Discutimos as probidades e desmerecimentos de cada vindima, os méritos e deméritos de cada vinho, elogiando e glorificando os vinhos mais virtuosos, endeusando, com a atenção que lhes dedicamos, muitos dos vinhos mais significativos de Portugal.
São as consequências naturais dos elogios fartos, das classificações elevadas e da consistência de colheitas. Felizmente que assim é porque o mérito merece ser reconhecido, a originalidade premiada e a qualidade enaltecida.
Tal como os piores vinhos devem ser penalizados e denunciados, sem a evasiva das falinhas mansas ou das deferências compassivas, sem receio pela denúncia, também os melhores vinhos merecem ser aplaudidos e louvados, separando a água entre a vulgaridade e a excelência... de forma clara e inteligível.
Sim, os vinhos de topo, de carácter vincado e qualidade irrepreensível, são importantes e decisivos, indispensáveis para a sustentação de um produtor, de uma marca, de uma região, para a afirmação internacional da imagem de Portugal. São os vinhos de topo que nos fazem sonhar, que exortamos e dissecamos até ao último pormenor, que se encarregam de preencher o nosso imaginário. São os mais cobiçados e suspirados, aqueles que todos gostariam de, pelo menos uma vez na vida, poder apreciar nas suas múltiplas cambiantes e nuances.
Infelizmente, são também, por regra, vinhos caros e de acesso difícil, edições limitadas a que raramente podemos aspirar. São vinhos de volúpia e meditação, vinhos para momentos raros e exclusivos, vinhos para partilhar com amigos especiais que compartilhem do mesmo entusiasmo e empenho pelo vinho.
São vinhos de sonho! Porém, para além da insipidez que seria ter de privar diariamente com obras-primas vínicas, com a grandeza e elevação dos melhores vinhos, transformando-os em meros objectos impessoais, a aventura revelar-se-ia inacessível e financeiramente insustentável.
Por isso são tão reclamados os vinhos que oferecem boas relações qualidade/preço, o santo graal de todos os consumidores, a equação mais pertinente de quem gosta de vinho.
Uma equação em que Portugal se evidencia, oferecendo um grupo alargado de vinhos que cumprem e excedem os requisitos, vendidos a um preço mais do que razoável.
As boas compras sobrevêm por todos os estilos, mesmo nos mais improváveis, naqueles onde o preço comedido raramente anda a par com a elevação. Exemplo perfeito desta virtude encontra-se no espumante Quinta dos Abibes Arinto & Baga Extra Bruto 2008, um espumante da Bairrada onde a complexidade e a seriedade são brindados a preços quase de saldo. Um espumante elegante e delicado, sóbrio e de enorme frescura, de equilíbrio perspicaz entre exuberância e moderação.

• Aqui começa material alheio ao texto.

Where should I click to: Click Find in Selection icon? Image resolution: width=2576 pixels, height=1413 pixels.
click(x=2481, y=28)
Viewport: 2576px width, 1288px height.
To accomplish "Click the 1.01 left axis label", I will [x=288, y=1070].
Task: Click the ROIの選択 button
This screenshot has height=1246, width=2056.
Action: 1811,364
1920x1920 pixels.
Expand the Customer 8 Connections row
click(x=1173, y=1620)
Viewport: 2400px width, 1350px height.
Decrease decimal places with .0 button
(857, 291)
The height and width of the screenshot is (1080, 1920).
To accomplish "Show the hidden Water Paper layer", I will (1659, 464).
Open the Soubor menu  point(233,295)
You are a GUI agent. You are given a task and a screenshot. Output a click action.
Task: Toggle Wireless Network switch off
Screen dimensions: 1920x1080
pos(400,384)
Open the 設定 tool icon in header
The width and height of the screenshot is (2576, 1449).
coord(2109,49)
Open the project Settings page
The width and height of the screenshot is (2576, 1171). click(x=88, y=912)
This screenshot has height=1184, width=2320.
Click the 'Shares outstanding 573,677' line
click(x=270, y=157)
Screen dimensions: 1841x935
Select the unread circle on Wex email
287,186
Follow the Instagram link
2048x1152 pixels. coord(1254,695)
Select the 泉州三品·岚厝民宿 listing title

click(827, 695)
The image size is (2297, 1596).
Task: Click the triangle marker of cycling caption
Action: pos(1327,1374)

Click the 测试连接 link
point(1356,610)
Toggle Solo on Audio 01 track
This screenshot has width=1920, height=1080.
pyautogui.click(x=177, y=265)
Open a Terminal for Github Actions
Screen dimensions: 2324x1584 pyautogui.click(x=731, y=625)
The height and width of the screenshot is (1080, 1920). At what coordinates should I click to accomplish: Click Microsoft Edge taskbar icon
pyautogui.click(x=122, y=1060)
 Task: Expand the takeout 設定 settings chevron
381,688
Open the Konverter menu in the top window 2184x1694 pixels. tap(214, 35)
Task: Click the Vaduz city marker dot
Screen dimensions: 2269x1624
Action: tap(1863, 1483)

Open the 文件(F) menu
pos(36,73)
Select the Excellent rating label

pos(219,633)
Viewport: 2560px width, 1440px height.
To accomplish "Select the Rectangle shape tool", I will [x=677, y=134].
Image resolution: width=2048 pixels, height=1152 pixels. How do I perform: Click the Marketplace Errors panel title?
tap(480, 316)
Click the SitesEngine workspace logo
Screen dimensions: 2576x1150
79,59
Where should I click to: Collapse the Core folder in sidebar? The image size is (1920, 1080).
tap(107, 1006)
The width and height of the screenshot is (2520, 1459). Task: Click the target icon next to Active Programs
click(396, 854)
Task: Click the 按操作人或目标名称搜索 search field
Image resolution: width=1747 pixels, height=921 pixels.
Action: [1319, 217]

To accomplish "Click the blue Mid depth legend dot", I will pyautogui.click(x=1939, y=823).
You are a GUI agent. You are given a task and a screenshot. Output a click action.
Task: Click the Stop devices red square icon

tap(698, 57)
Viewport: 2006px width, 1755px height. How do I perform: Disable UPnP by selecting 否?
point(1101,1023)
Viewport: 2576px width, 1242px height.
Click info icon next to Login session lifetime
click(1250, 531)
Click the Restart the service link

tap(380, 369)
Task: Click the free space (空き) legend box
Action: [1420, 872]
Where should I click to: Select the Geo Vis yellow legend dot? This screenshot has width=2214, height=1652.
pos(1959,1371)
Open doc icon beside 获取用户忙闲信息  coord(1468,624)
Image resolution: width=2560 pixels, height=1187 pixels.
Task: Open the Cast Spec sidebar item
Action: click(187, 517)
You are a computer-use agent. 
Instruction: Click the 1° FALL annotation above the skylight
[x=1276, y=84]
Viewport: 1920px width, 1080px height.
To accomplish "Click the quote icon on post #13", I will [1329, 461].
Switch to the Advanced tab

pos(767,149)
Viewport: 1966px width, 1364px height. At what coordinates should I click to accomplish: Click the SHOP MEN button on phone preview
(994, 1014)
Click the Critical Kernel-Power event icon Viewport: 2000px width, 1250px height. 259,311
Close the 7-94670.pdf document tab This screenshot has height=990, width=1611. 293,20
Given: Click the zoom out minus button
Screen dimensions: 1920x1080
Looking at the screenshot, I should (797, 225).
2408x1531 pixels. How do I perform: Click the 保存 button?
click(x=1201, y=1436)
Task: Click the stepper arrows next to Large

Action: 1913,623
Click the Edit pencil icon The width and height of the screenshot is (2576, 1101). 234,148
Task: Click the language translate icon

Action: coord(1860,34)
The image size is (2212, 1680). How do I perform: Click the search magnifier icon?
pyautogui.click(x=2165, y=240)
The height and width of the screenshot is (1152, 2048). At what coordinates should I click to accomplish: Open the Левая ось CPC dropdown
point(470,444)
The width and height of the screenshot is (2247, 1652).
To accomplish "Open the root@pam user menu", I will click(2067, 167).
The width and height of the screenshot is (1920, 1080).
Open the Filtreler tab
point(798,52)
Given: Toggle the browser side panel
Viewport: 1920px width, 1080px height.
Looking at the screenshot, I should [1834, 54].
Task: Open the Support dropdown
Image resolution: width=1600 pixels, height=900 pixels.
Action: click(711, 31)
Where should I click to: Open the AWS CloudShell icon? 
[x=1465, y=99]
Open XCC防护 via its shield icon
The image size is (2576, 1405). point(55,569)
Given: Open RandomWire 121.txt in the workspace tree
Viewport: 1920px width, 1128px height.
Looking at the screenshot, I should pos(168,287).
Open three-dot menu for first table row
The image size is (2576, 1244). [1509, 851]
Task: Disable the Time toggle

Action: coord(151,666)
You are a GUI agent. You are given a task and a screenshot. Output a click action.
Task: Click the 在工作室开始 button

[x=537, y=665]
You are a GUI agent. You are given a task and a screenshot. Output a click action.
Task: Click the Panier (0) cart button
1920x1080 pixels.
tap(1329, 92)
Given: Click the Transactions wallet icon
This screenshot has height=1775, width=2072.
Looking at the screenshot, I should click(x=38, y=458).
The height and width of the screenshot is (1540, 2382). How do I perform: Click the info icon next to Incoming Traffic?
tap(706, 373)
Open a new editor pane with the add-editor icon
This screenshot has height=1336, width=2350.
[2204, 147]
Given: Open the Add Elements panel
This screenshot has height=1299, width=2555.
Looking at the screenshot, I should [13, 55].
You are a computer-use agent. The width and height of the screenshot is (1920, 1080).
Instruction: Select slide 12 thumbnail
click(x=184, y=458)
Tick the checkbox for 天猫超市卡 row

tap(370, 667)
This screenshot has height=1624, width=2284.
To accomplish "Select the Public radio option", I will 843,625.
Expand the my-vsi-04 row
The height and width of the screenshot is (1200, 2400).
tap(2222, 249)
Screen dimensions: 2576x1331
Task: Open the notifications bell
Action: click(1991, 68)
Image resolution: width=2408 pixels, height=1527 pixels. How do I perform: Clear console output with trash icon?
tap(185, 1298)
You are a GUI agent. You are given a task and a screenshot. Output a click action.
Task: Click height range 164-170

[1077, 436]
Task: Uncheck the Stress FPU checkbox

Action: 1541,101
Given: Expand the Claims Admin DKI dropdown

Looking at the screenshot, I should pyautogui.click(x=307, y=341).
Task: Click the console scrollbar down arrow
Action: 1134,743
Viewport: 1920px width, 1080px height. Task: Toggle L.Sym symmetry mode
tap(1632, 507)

A sorte e o saber sorriram a este Abibes de nariz francamente feliz nas notas de fermento de padeiro, biscoito, levedura de cerveja e pêssego, capaz de acompanhar uma refeição da entrada à saída.
Igualmente desusado, por raramente associarmos os vinhos generosos aos predicados das boas relações qualidade/preço, apregoa-se o Barbeito Malvasia 2000 Single Cask 44A, um Vinho da Madeira de elegância extraordinária, segredando notas voluptuosas, manifestando uma tremenda complexidade e frescura, dando sinais contraditórios de impetuosidade e placidez. Um vinho onde se sente a intemporalidade e magia do Madeira a um preço mais do que acessível! Nos vinhos brancos sobressaem múltiplos exemplos da combinação entre qualidade e preço reduzido.